All indicators seem to point towards an increased use of CROs in the future. I believe that a major change will occur in the industry as we see a greater shift towards more risk-sharing agreements between pharma and CROs.
The volume of outsourcing is unlikely to change substantially, but more likely the type and complexity of bioanalytical work will increase. As external providers invest in novel platforms and pharmaceutical companies look to externalize more complex pieces of work with different endpoints (e.g. PK and biomarkers for a single study), the time and resource necessary will rise. With more sophisticated automation in areas like liquid handling, it may be possible in the future to increase output further, which if coupled to reduced cost per sample, would make an attractive proposition for increased volume of externally supported work.
Yes, as the overall research and development pipeline is continuously increasing.
Currently pharma outsource a lot to CROs. Using my own department as an example: 10 years ago, we used to support most of the GLP and clinical bioanalytical work internally. Now with only one third of the original staff, we have doubled the responsibility from development work to supporting both discovery and development portfolios. It is always important to maintain sufficient internal expertise within the office and laboratory, as when there is insufficient internal expertise and thus insufficient study monitoring, one can start to see the quality suffers slippery and cost jumps higher.
We will continue see increased outsourcing activities, especially for small molecules, to a certain threshold. We will see a rapid increase of outsourcing LC–MS bioanalysis for large molecules for either intact or signature peptide approaches. CROs with unique capabilities in this area will have the inside track.
Richard Hucker (A4P Consulting)
The challenges that have become apparent are that the nature of clinical trials are changing as they reflect the disease types and the manner and subject populations that that are being researched. One significantly increasing area is the number of therapies directed towards orphan and rare disease states. From an operational perspective this has an impact on the number of subjects, the progress of recruitment and the geographical areas where the trial centers are located. Whilst there can still can significant amount of consolidation of sample logistics, there is an increasing trend that the size of particular analytical batches available to be matched against the data feedback that sponsors are requesting is diminishing. From an operational bioanalysis perspective this is going to present challenges to both costing models and allocation of bioanalytical resources.
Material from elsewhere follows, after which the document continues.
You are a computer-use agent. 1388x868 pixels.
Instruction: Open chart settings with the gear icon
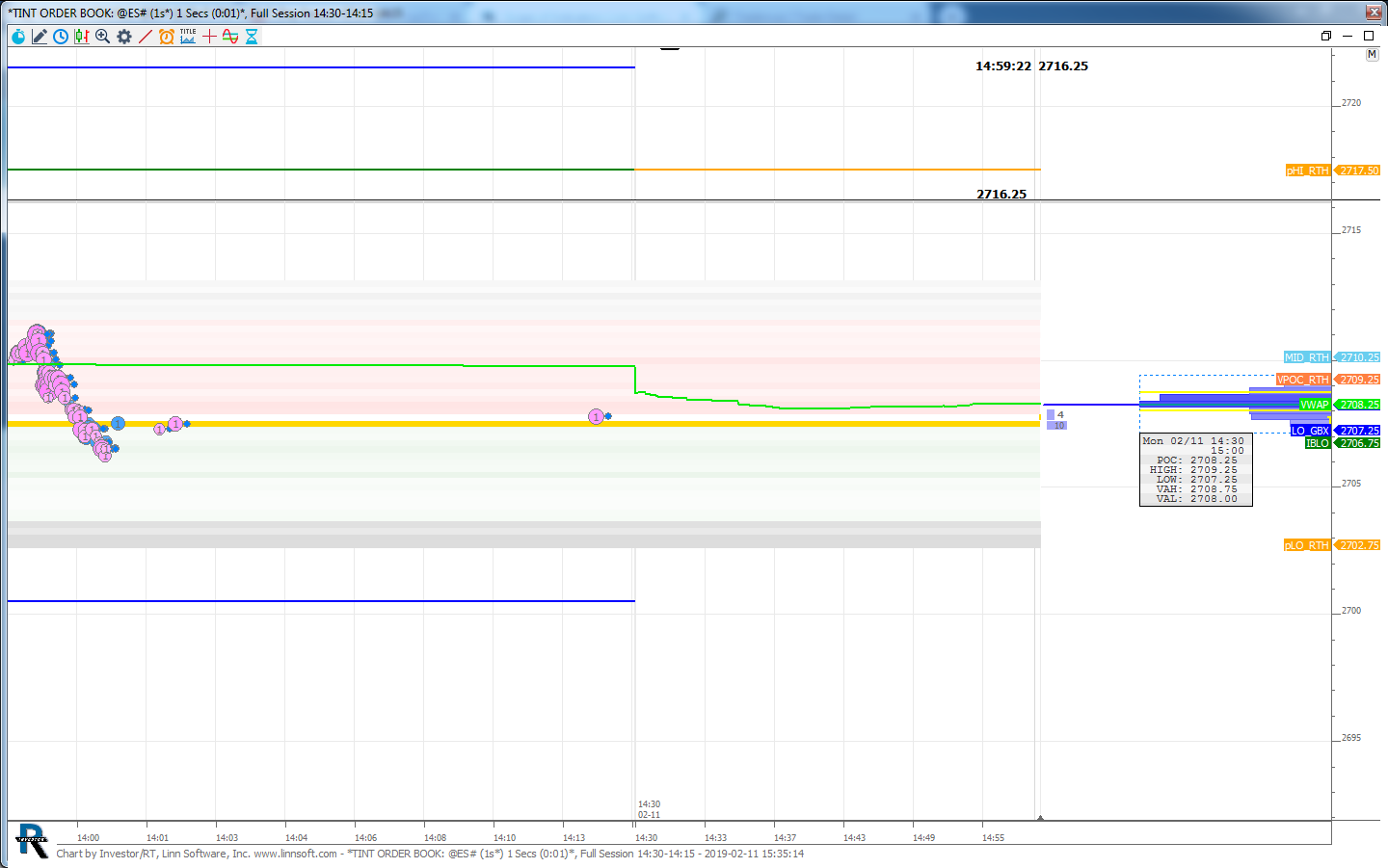[x=124, y=37]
An additional factor is in the nature of trial designs, such that it is now relativity commonplace for multiple bioanalytical endpoints to be required to be measured. Here the challenge can be one of a limited amount of biological sample available for these measurements from each subject. Furthermore, if the technologies required to be used to make the measurements are not available in a particular location or at a particular provider, the need for co-ordination and collaboration across and between vendors is an area of potential growth and transformation.
Yes I believe it – right now I think a lot of pharmaceutical companies are starting to contract out and outsource their product development and even discovery projects, so they reduce internal resources and head counts, so they will contract more in the future.
Stephanie Pasas-Farmer (BioData Solutions)
This remains likely, as outsourcing has become an essential part of our drug development process. Much like small companies who drive discovery of new targets and therapeutic areas, bioanalytical outsourcing is a key way small companies can expand their capabilities and focus on core competencies internally, while large companies can increase their capacity.